----- The data

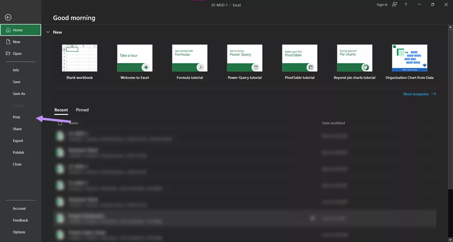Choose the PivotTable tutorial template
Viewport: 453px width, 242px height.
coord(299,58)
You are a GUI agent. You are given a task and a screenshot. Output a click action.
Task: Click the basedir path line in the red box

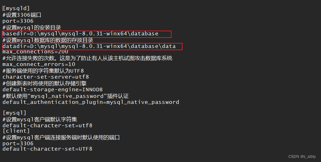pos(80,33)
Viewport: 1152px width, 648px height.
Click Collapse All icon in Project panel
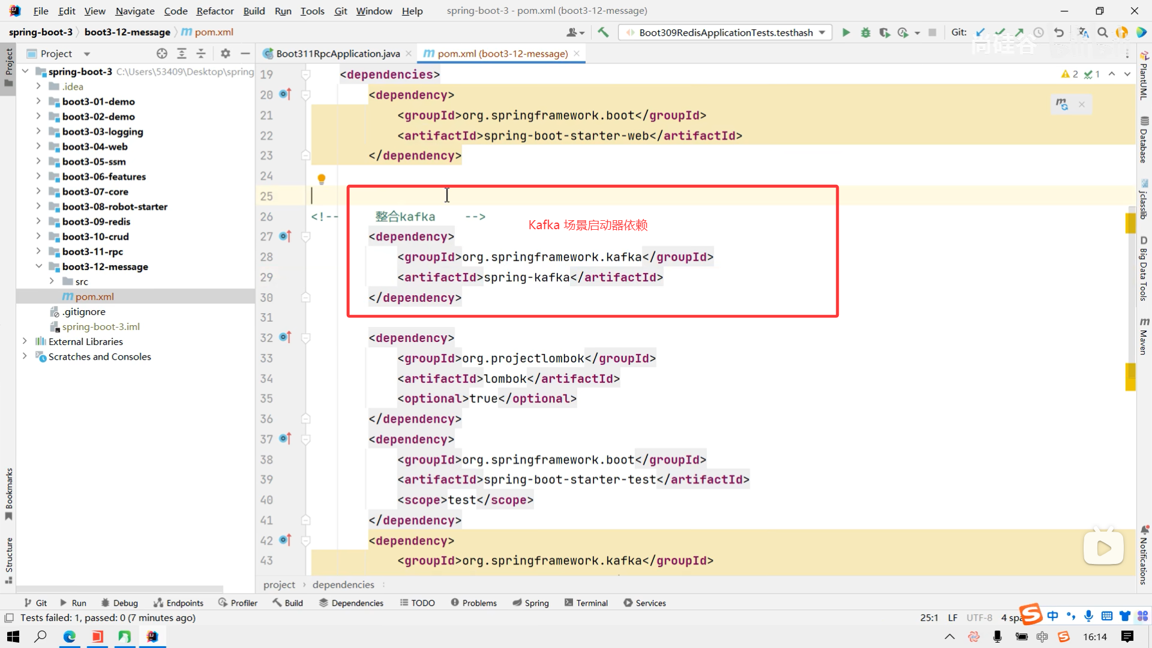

----------

Given instruction. Retype all of the data above exactly as it appears, line for line, and leave the pictures out of your answer.

Exercise response.
Choose the PivotTable tutorial template
Viewport: 453px width, 242px height.
coord(299,58)
You are a GUI agent. You are given a task and a screenshot. Output a click action.
Task: Click the basedir path line in the red box

pos(80,33)
Viewport: 1152px width, 648px height.
Click Collapse All icon in Project panel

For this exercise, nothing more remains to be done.